As I mentioned, this is my seventh season in this garden, and this year for sure it is a little out of hand. We were enjoying ourselves at the beach for the month of June and so the garden at home was allowed to run wild. I have been gifted truckloads of mulch twice and that kept the weeds down to a minimum, but the flowers (and the wild-flowers, aka weeds that I allow to grow in my space) took the month to explode and grow and soak up all that my absence allowed. In the old testament it is required to let the fields rest in the seventh year, I wonder if the Jewish people were still able to collect some sort of harvest from those resting fields? Did the fields still provide something of value to those people as my garden has provided for me even as I have given it (part of) the season off?
I wonder about this as I wander among the raspberry brambles collecting as many berries as I ever have in the well-cultivated years. I don’t know how this matters to you, but it matters to me. I can’t help but assume that whatever seeds fell to the ground in those ancient fields would have grown up in the season of rest, even without tending.

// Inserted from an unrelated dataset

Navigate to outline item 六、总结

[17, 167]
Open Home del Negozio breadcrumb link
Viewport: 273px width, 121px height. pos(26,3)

Sure, there would have been weeds and wildflowers too, but…
Provision is a word that I can not help but associate with my Creator as well as with the garden He allows to grow up around me. He provides all things in their season. He allows all things at their most perfect time. He gives good, good gifts. I see this clearly not only because I grow a garden, but I see it amongst the flowers and herbs more than most other places. This Summer as I look around our yard, trying to decide what to do next (both in the immediate and life-altering sense) I have found my rest, I can see the provision ever-more obviously. This is not what I expected to find here.
This morning I definitely planned to write about the garden, to reveal to you in some small way that it takes a lot of time, effort, and passion to grow. I wanted to examine a bit how the garden has shaped me as I have worked to shape it. Somehow I have lost that track. Now as I sit, I can only see how the Lord has provided so many, many times for me. There has never been a moment that I have strayed from His care even when I ran hard and fast away from His will for me. I’m not really sure I can finish this post well.
I have been sitting with a decision this past week. Well, really we’ve been working on this for the better part of a year now, for me though a lot of it became real in the past couple of weeks. I wasn’t really going to tell you how I have realized that I could not ask all of my people to do something “just for me”, even though they were willing. I wasn’t going to write out how selfish that made me feel or how I knew at once the words were spoken that we could not follow through with our plans at this time in our lives. I was not intending to let you know that we changed our plans and were moving hard and fast toward a different end, yet here I sit typing it all out.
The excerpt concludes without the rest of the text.